Mae Beavers and Mark Pody
From left: Mae Beavers and Mark Pody

Similar legislation has failed before, but right-wing lawmakers are trying again.

Bills that would ban same-sex marriage and restrict transgender public school students' access to restrooms have once again been introduced in the Tennessee legislature.

The marriage bill, titled the Natural Marriage Defense Act, would define marriage in the state as an exclusively male-female union, regardless of what any court decides, therefore saying the state would ignore the 2015 Supreme Court marriage equality ruling -- a move that would undoubtedly be found unconstitutional. The restroom bill, which doesn't appear to have a formal title, would require students to use restrooms and locker rooms designated for the gender on their birth certificate.

Similar bills have failed in the past, but that's not stopping far-right legislators from trying again. Both were introduced by Mark Pody in the Tennessee House of Representatives and Mae Beavers in the state Senate, the Nashville Scene reports. Both sponsored the similar marriage bill last year; Pody once said God had called him to stop same-sex marriages. The legislation was killed by a House subcommittee. Rep. Susan Lynn introduced the restroom bill last year, but eventually withdrew it, amid much public outcry against it.

Beavers and Pody are also sponsoring a "personhood" bill, which would entitle a fertilized egg to "all the legal and constitutional attributes and privileges of personhood," therefore outlawing abortion and some forms of contraception that prevent a fertilized egg from implanting in the womb.
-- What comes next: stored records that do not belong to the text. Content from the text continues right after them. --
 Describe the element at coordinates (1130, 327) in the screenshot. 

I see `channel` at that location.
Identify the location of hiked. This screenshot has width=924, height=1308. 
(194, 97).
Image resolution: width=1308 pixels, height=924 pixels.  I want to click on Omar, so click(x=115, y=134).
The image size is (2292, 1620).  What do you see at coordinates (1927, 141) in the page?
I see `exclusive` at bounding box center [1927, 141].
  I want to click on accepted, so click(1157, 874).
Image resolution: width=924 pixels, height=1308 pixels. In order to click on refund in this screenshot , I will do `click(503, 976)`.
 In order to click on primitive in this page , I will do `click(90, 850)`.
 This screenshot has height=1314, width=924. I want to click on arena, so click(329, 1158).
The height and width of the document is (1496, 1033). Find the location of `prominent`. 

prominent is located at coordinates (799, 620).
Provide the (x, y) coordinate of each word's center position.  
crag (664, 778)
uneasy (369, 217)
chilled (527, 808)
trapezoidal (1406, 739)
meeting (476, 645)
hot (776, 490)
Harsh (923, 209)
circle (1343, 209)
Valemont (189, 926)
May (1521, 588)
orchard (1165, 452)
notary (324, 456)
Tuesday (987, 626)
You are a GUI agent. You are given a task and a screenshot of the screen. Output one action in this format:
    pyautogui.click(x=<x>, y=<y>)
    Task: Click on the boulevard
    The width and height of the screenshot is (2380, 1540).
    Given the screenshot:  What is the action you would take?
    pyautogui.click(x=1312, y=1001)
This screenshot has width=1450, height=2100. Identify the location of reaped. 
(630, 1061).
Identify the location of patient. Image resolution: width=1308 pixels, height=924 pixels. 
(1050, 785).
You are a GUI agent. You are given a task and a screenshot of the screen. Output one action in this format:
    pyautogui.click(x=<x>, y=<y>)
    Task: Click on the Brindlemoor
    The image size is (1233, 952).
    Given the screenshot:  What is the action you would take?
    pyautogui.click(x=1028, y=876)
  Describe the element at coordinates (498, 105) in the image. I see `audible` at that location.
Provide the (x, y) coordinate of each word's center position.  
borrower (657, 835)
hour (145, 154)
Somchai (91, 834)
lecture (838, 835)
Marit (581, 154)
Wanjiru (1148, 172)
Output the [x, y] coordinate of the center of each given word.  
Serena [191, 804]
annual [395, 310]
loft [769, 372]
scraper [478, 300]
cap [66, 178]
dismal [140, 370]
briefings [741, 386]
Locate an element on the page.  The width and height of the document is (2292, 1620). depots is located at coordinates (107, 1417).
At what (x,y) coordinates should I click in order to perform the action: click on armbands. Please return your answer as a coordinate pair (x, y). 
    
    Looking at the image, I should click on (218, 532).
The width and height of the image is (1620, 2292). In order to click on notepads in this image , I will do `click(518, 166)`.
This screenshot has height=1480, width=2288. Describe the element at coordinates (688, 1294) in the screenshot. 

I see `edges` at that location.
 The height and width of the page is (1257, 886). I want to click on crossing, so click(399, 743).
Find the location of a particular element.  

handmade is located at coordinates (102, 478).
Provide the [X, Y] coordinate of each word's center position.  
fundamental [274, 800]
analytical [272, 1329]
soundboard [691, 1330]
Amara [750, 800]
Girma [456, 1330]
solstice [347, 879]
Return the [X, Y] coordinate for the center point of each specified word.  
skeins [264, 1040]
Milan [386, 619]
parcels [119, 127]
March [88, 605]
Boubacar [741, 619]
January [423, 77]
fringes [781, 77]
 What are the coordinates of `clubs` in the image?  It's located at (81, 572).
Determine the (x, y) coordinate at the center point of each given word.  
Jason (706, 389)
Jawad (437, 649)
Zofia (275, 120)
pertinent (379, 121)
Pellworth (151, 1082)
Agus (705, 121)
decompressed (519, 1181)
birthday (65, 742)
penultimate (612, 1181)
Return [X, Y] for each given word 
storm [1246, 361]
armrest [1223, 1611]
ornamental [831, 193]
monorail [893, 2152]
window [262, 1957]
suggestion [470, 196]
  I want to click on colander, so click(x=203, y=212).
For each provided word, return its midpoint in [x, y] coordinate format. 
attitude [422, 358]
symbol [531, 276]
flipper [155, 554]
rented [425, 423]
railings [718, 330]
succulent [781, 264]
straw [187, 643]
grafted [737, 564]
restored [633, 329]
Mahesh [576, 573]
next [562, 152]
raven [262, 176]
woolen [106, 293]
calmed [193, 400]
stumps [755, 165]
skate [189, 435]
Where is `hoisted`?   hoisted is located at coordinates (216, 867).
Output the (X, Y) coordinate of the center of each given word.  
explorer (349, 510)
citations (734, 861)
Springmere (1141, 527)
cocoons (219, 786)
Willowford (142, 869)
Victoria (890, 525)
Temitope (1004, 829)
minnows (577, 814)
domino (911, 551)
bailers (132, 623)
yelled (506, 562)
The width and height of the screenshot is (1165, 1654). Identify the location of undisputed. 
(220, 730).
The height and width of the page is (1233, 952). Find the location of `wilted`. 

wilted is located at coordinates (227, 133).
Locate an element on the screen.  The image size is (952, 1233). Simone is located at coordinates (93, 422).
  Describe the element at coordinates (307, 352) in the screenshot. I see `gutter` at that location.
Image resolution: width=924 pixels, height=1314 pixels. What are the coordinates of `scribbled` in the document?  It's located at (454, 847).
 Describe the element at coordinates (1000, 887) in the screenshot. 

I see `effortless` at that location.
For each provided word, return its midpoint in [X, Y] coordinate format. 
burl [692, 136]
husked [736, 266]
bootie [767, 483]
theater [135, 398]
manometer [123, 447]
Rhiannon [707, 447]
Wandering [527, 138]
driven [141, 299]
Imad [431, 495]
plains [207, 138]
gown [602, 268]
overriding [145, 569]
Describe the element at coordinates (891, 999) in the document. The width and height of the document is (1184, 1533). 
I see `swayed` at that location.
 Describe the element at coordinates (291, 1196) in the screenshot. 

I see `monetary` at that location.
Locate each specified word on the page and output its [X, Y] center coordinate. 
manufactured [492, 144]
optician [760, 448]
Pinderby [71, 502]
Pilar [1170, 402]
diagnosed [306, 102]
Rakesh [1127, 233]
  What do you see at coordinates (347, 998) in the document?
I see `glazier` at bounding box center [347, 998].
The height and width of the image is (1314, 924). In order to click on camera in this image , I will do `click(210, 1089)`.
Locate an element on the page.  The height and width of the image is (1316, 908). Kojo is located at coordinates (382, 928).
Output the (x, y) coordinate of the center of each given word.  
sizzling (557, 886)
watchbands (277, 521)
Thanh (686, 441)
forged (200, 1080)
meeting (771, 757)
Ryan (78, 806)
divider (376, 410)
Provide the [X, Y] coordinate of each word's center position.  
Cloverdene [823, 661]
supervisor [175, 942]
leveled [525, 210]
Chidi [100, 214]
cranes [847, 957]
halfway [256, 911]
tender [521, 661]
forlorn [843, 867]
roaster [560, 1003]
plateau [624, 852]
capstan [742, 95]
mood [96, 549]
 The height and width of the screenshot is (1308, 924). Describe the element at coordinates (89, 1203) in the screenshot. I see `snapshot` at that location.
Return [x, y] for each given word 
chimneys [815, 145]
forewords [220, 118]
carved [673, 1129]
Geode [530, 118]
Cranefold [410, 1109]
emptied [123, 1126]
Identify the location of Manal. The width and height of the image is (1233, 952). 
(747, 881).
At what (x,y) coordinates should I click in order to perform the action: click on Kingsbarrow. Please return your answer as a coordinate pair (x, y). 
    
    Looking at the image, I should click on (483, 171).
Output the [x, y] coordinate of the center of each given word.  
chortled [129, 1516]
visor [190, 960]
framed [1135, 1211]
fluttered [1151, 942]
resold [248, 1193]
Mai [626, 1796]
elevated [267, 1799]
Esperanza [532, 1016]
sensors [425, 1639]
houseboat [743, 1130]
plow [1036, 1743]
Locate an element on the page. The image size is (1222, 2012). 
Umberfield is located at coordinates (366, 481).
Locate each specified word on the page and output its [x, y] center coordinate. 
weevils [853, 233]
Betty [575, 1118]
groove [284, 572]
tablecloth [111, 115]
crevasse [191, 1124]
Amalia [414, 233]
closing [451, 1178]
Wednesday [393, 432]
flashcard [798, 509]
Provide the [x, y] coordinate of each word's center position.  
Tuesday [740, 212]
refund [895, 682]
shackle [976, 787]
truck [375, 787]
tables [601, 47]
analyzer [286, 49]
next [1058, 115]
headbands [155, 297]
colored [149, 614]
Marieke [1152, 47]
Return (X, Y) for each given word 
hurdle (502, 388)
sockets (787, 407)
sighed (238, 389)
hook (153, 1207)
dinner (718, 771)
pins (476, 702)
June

"The good news is the marriage bill and personhood bills are almost certain to die in committee," the Scene reports. "The bathroom bill is less certain to die, but businesses -- and their lobbyists -- will most certainly sway some legislators who might be personally terrified by a trans threat but even more terrified by a future lack of PAC donations." The paper, an alternative weekly, used the term "trans threat" satirically.

Last year executives of 60 companies with operations in Tennessee sent state leaders a letter opposing the restroom bill, and the state's attorney general warned that it could result in Tennessee losing federal funding. And the backlash against a similar law in North Carolina was not lost on lawmakers either.

Regarding the new bill, "Obviously the personal impact on trans students is devastating," Chris Sanders, executive director of the Tennessee Equality Project, told The Tennessean, a Nashville daily. "What it will result in is them going to the wrong restroom or going to a special restroom that will out them as trans and stigmatize them or put a target on them for bullying."

"When transgender students go to the bathroom they do what everybody else does," he added. "They go to the bathroom. They're not trying to spy on somebody."

Opponents of both bills hoped to discuss them at a town hall meeting Pody and Beavers held Thursday night in Mount Juliet, a community in their district, but the lawmakers said they would deal only with the state gas tax in the session and would hold a press conference on the other legislation next week. Daryn Jackson, who attended the town hall with her girlfriend, expressed frustration.

"We have taken time out of our evenings and away from our families to come here," she said, according to Knoxville TV station WATE. "To voice some very real concerns we have about our families." Although the marriage issue has been settled nationally, she said, "I have friends that are rightfully concerned for their marriages."